"Dammit Janet" | |
---|---|
Song by Richard O'Brien. Performed by Barry Bostwick, Susan Sarandon from the album The Rocky Horror Picture Show: Music From The Motion Picture | |
Released | 1975 |
Recorded | London |
Genre | Pop-rock |
Label | Ode Records |
Writer(s) | Composer: Richard O'Brien, Richard Hartley Lyricist: Richard O'Brien |
Producer(s) | Lou Adler |
The Rocky Horror Picture Show: Music From The Motion Picture track listing | |
|
"Dammit Janet" is a song/musical number in the original 1973 British musical stage production, The Rocky Horror Show as well as its 1975 film counterpart The Rocky Horror Picture Show, book, music and lyrics by Richard O'Brien, musical arrangements by Richard Hartley.
The number provides well known audience participation moments and has entered the pop culture lexicon through the often quoted phrase, "Dammit, Janet!"
The first scene of both the stage production and film open to a wedding scene with the two main characters, Brad Majors and Janet Weiss, in attendance. In the motion picture, a repressive Gothic setting, backs up the young couple in their chorus with the "American Gothic" characters themselves. Brad and Janet are portrayed as sexually uptight. The song is performed in this deliberate awkwardness, setting up the characters as naive and innocent. The scene is reminiscent of the opening scene to "Night of the Living Dead". Several comparisons to the latter film with Rocky Horror have been made by authors such as Roberta E. Pearson and Philip Simpson in their book, "Critical Dictionary of Film and Television Theory", as well as J. Hoberman and Jonathan Rosenbaum in the book, "Midnight Movies". Costumes for the two characters in this scene are nearly identical to those of the two main characters from the film "What's Up Doc".
The song is an awkward musical marriage proposal by Brad to Janet, after both have attended the wedding of two high school friends, just before setting off to visit their high school science teacher. The music for the song exaggerates the Rock-N-Roll tendency to repeat simple chord progressions.
The song is in the key of B♭ major.
Dammit Janet is the second number in the stage production following the prologue, and is performed as a duet. Act One, Scene 1 opens directly to Brad and Janet as they are waving goodbye to newly wedded friends, Ralph and Betty Hapschatt. For the film the exterior location used was an American style small town church.

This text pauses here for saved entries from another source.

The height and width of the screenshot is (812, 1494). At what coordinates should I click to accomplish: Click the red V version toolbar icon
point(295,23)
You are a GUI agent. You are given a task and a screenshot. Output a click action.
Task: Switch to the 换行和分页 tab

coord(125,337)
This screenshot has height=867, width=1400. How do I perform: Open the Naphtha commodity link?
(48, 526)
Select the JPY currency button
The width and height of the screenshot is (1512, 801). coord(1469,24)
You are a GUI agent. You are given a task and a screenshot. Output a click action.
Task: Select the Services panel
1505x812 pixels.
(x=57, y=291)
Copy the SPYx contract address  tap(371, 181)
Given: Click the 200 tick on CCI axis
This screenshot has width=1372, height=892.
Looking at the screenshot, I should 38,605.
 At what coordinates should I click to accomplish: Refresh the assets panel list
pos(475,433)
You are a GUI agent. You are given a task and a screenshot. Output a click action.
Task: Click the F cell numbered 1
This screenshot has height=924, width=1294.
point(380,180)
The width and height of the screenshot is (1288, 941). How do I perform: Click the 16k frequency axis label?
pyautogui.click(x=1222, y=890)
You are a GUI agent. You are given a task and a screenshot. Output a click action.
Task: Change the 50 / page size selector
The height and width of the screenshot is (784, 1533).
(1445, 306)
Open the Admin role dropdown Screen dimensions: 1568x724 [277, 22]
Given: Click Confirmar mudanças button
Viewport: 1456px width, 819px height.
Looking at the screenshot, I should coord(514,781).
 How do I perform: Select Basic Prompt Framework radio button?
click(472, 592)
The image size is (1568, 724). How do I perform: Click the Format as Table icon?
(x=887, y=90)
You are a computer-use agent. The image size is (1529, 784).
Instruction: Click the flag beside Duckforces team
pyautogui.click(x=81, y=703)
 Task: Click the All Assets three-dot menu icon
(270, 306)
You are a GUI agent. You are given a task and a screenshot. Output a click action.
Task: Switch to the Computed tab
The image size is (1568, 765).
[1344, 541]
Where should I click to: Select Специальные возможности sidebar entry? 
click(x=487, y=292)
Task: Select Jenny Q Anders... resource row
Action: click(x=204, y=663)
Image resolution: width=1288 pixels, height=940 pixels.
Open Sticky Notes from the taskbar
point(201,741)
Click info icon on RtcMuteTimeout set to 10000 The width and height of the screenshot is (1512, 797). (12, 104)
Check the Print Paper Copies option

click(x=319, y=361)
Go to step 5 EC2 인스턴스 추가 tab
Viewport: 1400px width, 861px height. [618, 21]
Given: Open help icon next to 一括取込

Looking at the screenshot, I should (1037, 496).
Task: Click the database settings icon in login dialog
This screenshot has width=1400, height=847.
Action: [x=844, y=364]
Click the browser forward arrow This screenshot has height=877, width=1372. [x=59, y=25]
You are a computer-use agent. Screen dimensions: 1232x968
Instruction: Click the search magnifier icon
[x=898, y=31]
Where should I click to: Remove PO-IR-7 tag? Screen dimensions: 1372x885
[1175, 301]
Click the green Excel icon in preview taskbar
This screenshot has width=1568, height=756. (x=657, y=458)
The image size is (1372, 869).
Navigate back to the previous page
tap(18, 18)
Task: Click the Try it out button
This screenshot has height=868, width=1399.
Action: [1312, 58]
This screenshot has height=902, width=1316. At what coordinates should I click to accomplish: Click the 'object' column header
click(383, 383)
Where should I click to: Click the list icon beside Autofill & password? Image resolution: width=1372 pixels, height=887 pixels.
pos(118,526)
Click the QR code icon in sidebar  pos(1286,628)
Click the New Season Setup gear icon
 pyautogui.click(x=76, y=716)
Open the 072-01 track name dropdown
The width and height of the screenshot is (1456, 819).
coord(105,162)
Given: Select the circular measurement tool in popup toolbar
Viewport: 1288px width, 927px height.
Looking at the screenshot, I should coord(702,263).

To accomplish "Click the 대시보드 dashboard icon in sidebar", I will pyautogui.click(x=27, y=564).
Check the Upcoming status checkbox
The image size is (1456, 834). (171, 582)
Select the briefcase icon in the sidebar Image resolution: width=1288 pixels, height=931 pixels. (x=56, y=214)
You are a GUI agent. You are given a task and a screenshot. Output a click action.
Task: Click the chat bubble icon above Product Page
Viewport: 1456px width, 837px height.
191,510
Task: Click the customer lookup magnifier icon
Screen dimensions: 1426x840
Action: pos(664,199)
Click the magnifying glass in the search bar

The original film script refers to it as the Denton Catholic Church, but as seen in the final film, it is the Denton Episcopal Church.
A notable aspect of the film production for this number is the cemetery next to the church with a billboard in the distance for comical effect. It depicts a large heart with an arrow through it with the words, "Denton, the Home of Happiness". Brad and Janet stand on opposite sides of the screen with the cemetery in the background and the billboard far in the back, but directly between each character as the song begins.